— ASSIGNMENT 1 —
Reproduce the home remodel text from "Table of Contents" to "of the time.".
— ASSIGNMENT 2 —
Go on with the home remodel text, picking up after its final sentence.

— PROVIDED TEXT —
--*--
Table of Contents

Our Remodel: The Background

COVID changed a few things about the way we used our house, including me working from home and cooking at home dramatically more. Before COVID, we would eat out most nights on the way home from work. Now we cook at home about six nights a week and I work from home 99% of the time.

We’ve talked about a remodel for a while, honestly since we bought the house. Nothing was updated so it was a conversation we had when buying the house.

General Idea: Enlarging the kitchen

In terms of general ideas, the oldest sketches I have are from April 26, 2021, where I was dreaming about a new kitchen layout that traded our existing U-shaped kitchen that separated off the dining area for something more modern. Plus we knew we wanted to remove the wall between the kitchen/dining and the living room.

That was the extent of the early plan, a revised kitchen.

(At some point, I also dreamt of vaulting the ceiling.)

Specific Idea: Primary Bedroom Closet

I had an idea for a way to reshape our bedroom by giving up some space in the back of the room to create a new walk-in closet. The five foot hangar bar wasn’t going to cut it.

My first render of this was dated Feb 26, 2022.

Aside: A deck with a hot tub…

If you know our primary bedroom already (huh?!), you may notice the new exterior door drawn there. I don’t know when the idea came together but we decided on enlarging the deck to add a hot tub.

I’ve always wanted a hot tub. This house “came” wired for one, supposedly, but I’ve never verified. We’ve flirted with the idea a few times, I got quotes a couple times over the years and really fell in love with the local brand, Clearwater Spas.

Specific Idea: Split the Basement

Working from home means we use one bedroom as an office, where Kaycee and I have mirrored desks. The second upstairs bedroom doubles as my workshop and the guest bedroom. Because we also only have a carport, there’s no garage to use as a workshop.

At one point, I proposed splitting the large room in our basement in half (by building a wall under the floor beam) to get a permanent space to use as an office, workshop, and home gym. Cutting the window to create a French door that allows additional work areas.
--*--
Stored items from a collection

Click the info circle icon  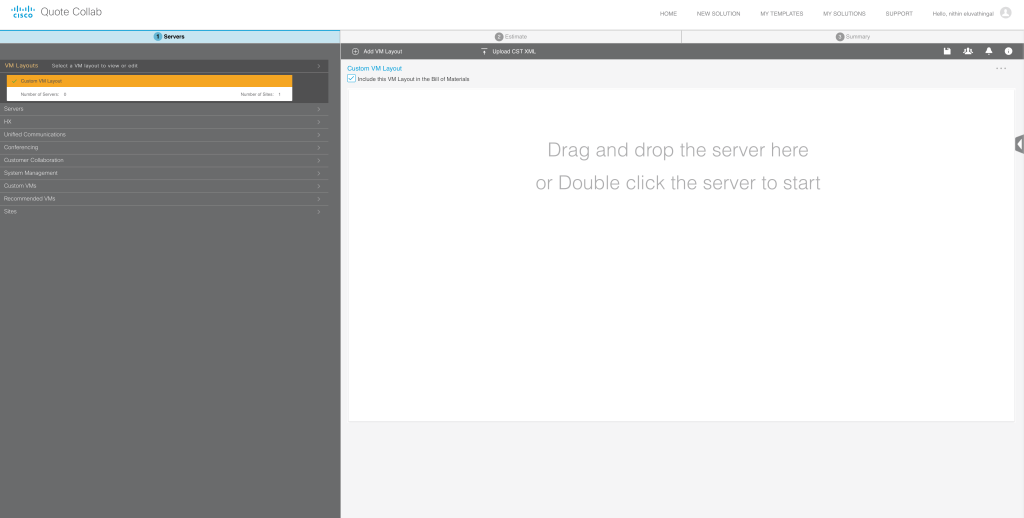(x=1009, y=51)
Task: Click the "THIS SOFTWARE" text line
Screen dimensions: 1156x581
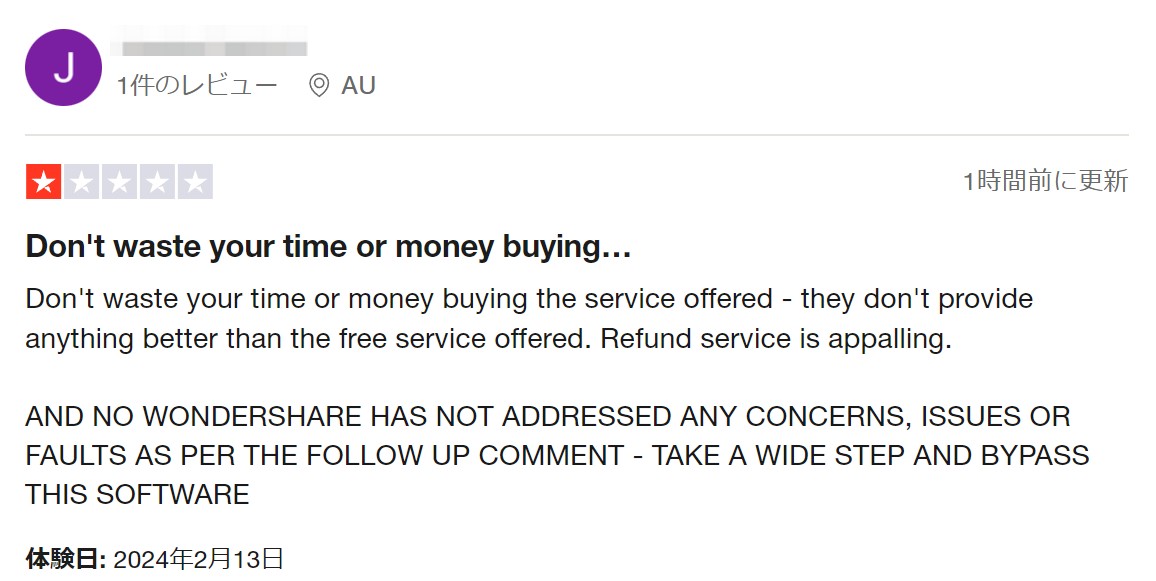Action: point(137,494)
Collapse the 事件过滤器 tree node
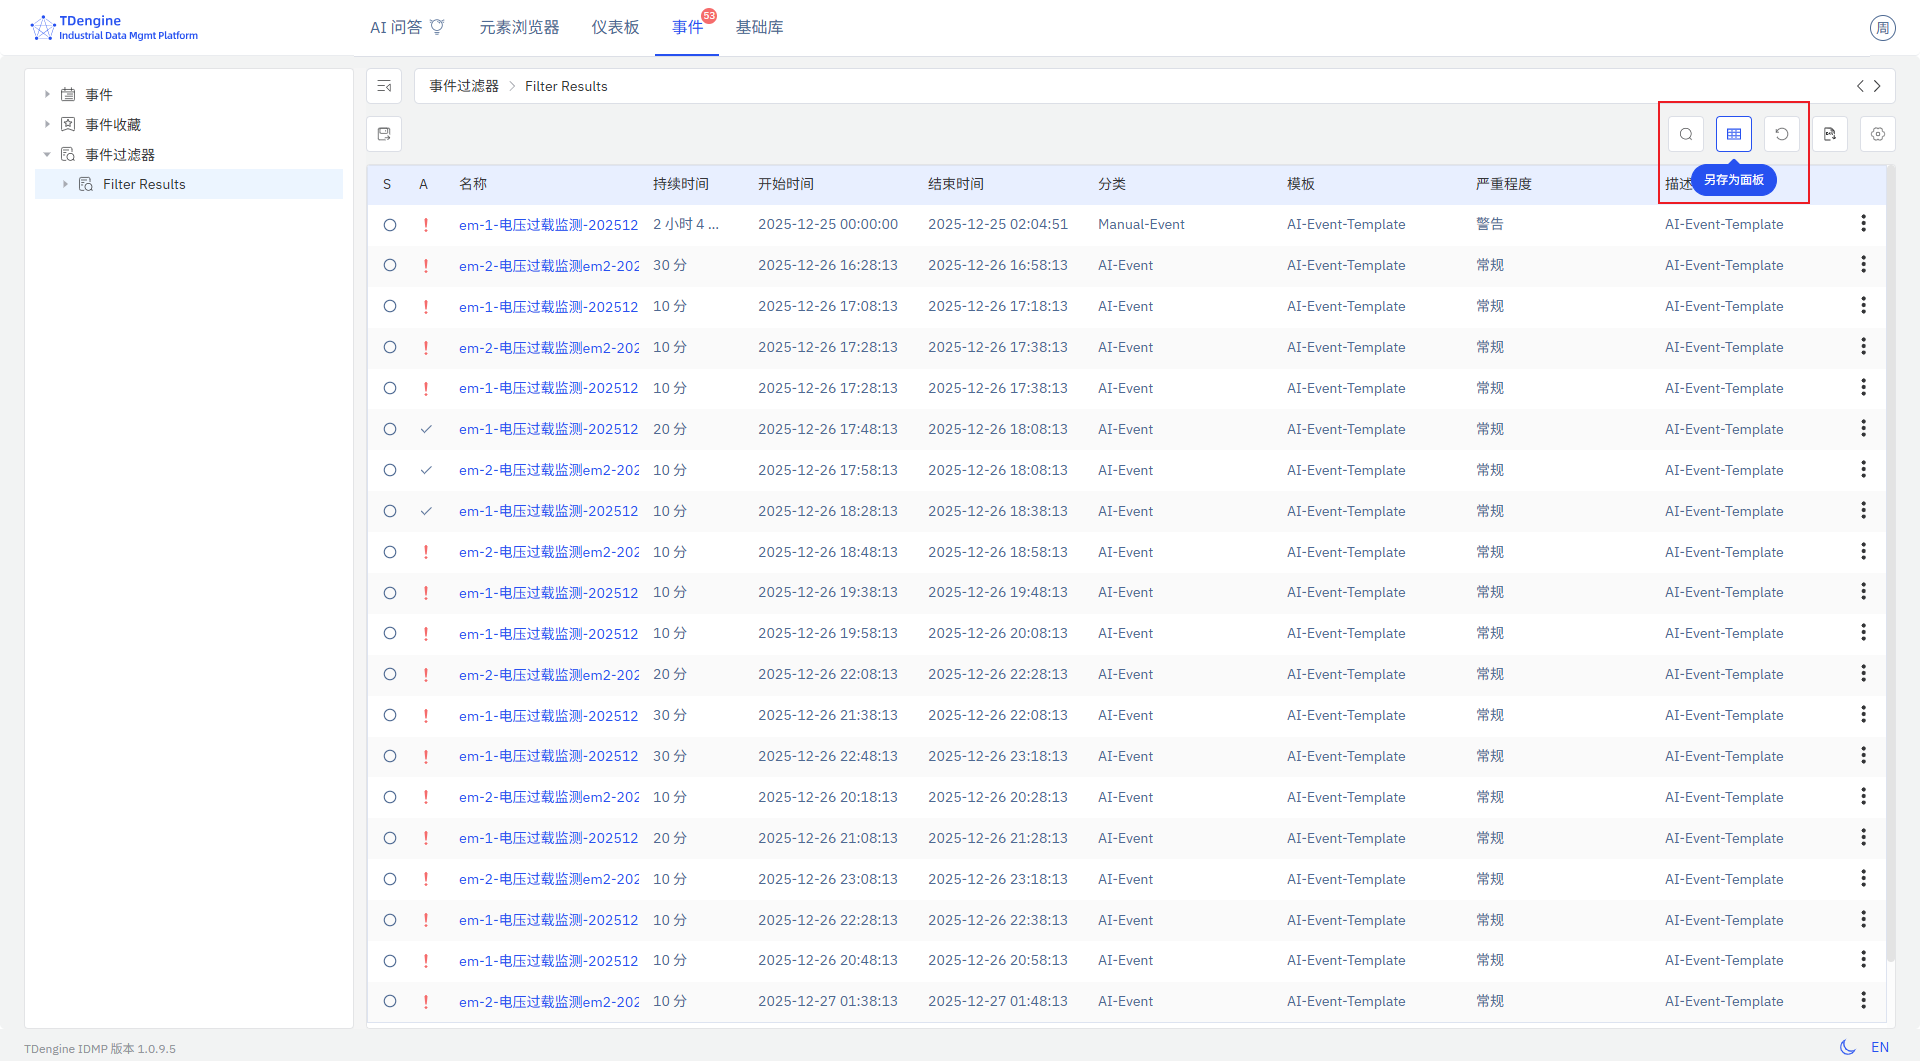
--*--
— WRITTEN RESPONSE 1 —
Table of Contents

Our Remodel: The Background

COVID changed a few things about the way we used our house, including me working from home and cooking at home dramatically more. Before COVID, we would eat out most nights on the way home from work. Now we cook at home about six nights a week and I work from home 99% of the time.

— WRITTEN RESPONSE 2 —
Remaining Ideas

  • Enclose the garage
  • Pave under the deck
  • Sidewalk to the mother-in-law door without stairs
  • Redo the bathrooms

Planning The Project

Some of these ideas were more expensive than others, so we really wanted to focus on just three parts first:

  • remove the kitchen wall to open up the space
  • build the basement wall to create my office
  • build the bedroom wall to create a closet

I wanted the deck too, so we started to gather quotes.

A quick note about cost.

On this blog, I won’t disclose the price of the work we’re doing. A few reasons:

  • We’re in a very high cost of living area (Redmond, WA) and the wages of local tradespeople reflect that. For example, I heard plumbers in Seattle will charge $400/hr for the first hour and $250/hr after that.
  • We’re building in the shadow of a severe supply chain disruptions. There are a million articles online about this.
  • Currently, inflation is nearly 10%. Prices keep going up, independent of supply chain price issues.
  • We have high salaries. That justifies some decisions we made that wouldn’t otherwise be considered.

Getting Quotes

I talked to a few people about the house changes. Most wouldn’t talk to me unless I had the architected plans, and permits in hand. Hm…

I also got a few quotes for the deck. It’s funny the quality differences in the people who came out. One clown in particular: “It’s a second story deck, so you need a permit. I can do it for X without permits.” Um, ok, and permitted? “If you want it permitted, it’s 50% more and I won’t do it.”

I’ll name Master Decks here as a local, very professional firm that quoted in an extremely high level of detail. I found them through a friend’s referral. I would have no issue with using them to build a deck except…

Going with a GC

We settled on a general contractor, Randy.

He was willing to run the whole project, starting from my sketches and drawings. I obsessed on a few details to make sure they were right. I’ll cover those later.

Scope Creep

We had a budget.

Three walls and a deck… turns into everything.

First quote was 1.25x our initial budget.

So we added the kitchen, vaulting the ceiling, and enclosing the garage.

After that quote, we were happy at about 2.25x the initial budget.

So we asked a friend and he said “You’re building your dream home and NOT changing the bathrooms?” I used the word “serviceable” when describing them.

Ok, so we’ll add the bathrooms too.

3x.

We did say no to some things at this point to defend that 3x initial budget line, I’ll cover those later.

We’ll probably change the scope a little too, I’ll get there.